The mistake, the mistake | Profile

2023-09-10 08:03:30

Kurtz, the head of an ivory exploitation who mysteriously disappeared in the Congo, said in Heart of Darkness: “Ah, the horror! The horror!”. If Kurtz had seen this England-Argentina game he would have exclaimed: “Ah, the mistake! The mistake!”, adding a grimace of disgust that Joseph Conrad does not describe in Heart of Darkness.

They say that error is the mother of knowledge, but there are certain errors that teach nothing and do not allow us to learn anything. Certain errors only allow covering your face with your hands and crying. Not even crying: it makes you want to forget regarding it, turn the page and move on to something else, like watching the birds fly, if there are birds, or the trees shaking in the wind, if there is a wind. No birds, no wind, just rugby, but English rugby. Nothing Argentine comes to mind, except error, of which we might consider ourselves inventors if it were not for the fact that history teaches that it existed before we set foot on the globe. We take error with us wherever we go, the general discourse begins like this: “The error was…”. Because the only thing there was was an abundance of errors, an overproduction of errors. Argentina is a factory of errors. And I’m not just talking regarding rugby.

And don’t talk to me regarding the claw and all those names that inflame resignation and fear. Mistakes are made when you don’t know where to go, but also when you don’t know where you are. They are complicated things and at the same time very simple. You cannot fail, because the person in front of you capitalizes on those mistakes without making the mistake of making a mistake. It seems like a play on words, but the difference between the professional and the amateur lies exactly there: in the ability to capitalize on the opponent’s mistake. Among amateurs, the other’s mistake can end in nothing, but when faced with a team like England, the mistake means catastrophe.

Ah, the error! The error!

The error is of two types. In reality there are many types of errors, but the errors we saw yesterday in Marseille are of two types: attribution error and possession error. When both errors are combined, feeding each other, the result is 27 to 10. The attribution error consists of moving as if one were something one is not; that of possession consists of being what one is, and in this way confirming that one is far below what is required.

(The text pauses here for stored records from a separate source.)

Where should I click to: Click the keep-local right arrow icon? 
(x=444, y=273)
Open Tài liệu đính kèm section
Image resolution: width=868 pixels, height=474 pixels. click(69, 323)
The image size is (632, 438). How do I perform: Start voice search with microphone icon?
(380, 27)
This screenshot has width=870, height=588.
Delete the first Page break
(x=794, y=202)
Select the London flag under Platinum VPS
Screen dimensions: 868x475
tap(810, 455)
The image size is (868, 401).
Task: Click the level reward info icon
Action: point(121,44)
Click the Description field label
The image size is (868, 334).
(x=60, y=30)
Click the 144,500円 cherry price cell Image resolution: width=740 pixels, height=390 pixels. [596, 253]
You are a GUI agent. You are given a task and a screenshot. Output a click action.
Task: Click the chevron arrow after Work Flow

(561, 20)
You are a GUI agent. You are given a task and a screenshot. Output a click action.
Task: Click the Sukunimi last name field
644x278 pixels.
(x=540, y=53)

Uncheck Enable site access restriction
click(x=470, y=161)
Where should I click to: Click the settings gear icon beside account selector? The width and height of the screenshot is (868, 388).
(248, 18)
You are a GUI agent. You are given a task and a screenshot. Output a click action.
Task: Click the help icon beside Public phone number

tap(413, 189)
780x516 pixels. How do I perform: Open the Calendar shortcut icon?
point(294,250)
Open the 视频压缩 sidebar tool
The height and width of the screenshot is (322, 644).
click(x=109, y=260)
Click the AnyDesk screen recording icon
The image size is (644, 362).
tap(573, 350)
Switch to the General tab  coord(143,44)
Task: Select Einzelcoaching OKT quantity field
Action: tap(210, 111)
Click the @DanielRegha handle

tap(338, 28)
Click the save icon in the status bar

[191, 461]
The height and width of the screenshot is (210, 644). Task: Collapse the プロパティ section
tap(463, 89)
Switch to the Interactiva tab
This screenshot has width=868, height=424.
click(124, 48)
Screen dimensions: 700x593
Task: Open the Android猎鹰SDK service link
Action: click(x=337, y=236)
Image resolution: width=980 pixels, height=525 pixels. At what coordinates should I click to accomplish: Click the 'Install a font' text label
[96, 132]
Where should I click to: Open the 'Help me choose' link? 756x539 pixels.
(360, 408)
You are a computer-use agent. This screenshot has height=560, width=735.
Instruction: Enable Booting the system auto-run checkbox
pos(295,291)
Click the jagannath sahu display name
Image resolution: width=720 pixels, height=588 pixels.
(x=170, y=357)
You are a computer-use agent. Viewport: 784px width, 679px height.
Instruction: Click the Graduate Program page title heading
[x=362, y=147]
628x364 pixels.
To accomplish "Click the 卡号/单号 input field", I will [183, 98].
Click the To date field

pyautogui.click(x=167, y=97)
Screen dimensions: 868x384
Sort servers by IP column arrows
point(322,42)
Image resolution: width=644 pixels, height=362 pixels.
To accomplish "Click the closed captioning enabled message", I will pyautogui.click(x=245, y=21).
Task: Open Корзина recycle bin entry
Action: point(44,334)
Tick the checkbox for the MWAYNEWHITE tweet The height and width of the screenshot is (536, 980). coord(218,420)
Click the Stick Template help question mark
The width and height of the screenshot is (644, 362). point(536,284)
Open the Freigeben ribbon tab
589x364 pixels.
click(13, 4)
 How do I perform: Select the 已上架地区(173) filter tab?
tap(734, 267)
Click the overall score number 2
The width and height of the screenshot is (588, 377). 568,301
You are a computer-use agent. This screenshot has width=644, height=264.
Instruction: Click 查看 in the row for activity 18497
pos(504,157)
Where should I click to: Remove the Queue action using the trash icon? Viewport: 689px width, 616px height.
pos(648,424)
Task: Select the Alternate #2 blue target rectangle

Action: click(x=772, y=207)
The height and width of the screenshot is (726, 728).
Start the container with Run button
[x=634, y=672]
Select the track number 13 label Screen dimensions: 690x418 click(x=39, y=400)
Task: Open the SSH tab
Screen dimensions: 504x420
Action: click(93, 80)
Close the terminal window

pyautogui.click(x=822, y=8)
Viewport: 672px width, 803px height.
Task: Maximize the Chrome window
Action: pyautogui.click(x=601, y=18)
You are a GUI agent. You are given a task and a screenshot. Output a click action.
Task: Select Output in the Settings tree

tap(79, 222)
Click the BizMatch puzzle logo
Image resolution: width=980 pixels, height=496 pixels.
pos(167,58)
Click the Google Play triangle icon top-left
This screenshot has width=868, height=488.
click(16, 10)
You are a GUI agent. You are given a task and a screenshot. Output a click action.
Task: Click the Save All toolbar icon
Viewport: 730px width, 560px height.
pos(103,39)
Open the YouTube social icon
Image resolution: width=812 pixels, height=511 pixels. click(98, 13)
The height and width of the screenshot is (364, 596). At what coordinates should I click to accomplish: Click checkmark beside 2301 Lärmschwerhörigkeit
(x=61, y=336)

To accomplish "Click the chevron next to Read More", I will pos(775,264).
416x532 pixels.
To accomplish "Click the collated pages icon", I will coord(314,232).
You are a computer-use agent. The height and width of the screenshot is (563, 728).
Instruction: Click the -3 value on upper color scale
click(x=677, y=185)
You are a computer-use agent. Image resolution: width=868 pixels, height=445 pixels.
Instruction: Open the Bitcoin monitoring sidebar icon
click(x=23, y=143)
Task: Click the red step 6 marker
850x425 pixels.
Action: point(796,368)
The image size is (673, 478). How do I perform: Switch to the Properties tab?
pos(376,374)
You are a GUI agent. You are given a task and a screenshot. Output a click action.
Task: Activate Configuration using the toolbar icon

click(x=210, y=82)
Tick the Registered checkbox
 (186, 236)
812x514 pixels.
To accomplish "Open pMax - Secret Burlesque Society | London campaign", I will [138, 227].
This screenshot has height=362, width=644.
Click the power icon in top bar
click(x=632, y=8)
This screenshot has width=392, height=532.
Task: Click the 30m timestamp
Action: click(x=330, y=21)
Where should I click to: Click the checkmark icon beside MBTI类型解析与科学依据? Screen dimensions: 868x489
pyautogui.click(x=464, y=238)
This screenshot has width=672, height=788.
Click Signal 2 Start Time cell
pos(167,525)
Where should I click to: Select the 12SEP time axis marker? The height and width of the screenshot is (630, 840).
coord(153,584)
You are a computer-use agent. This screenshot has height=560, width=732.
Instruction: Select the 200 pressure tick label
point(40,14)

In the opposite field is George Ford, who scored all 27 points for England without breaking a sweat. It is regarding doing what we were designed to do, or better, what we choose. We all make mistakes, no doubt. But exceptionality is implicit in the same expression: we all (from time to time) make mistakes. But what do you say when all we do is make mistakes? There is no word for that. Or maybe yes, but I don’t remember it now.

Once a certain level of submission has been reached, errors are not enough to justify it. I don’t know what the direction should be. All I know is that once we reach a certain level of ineffectiveness, it doesn’t matter who makes the mistakes: all I know is that they must stop.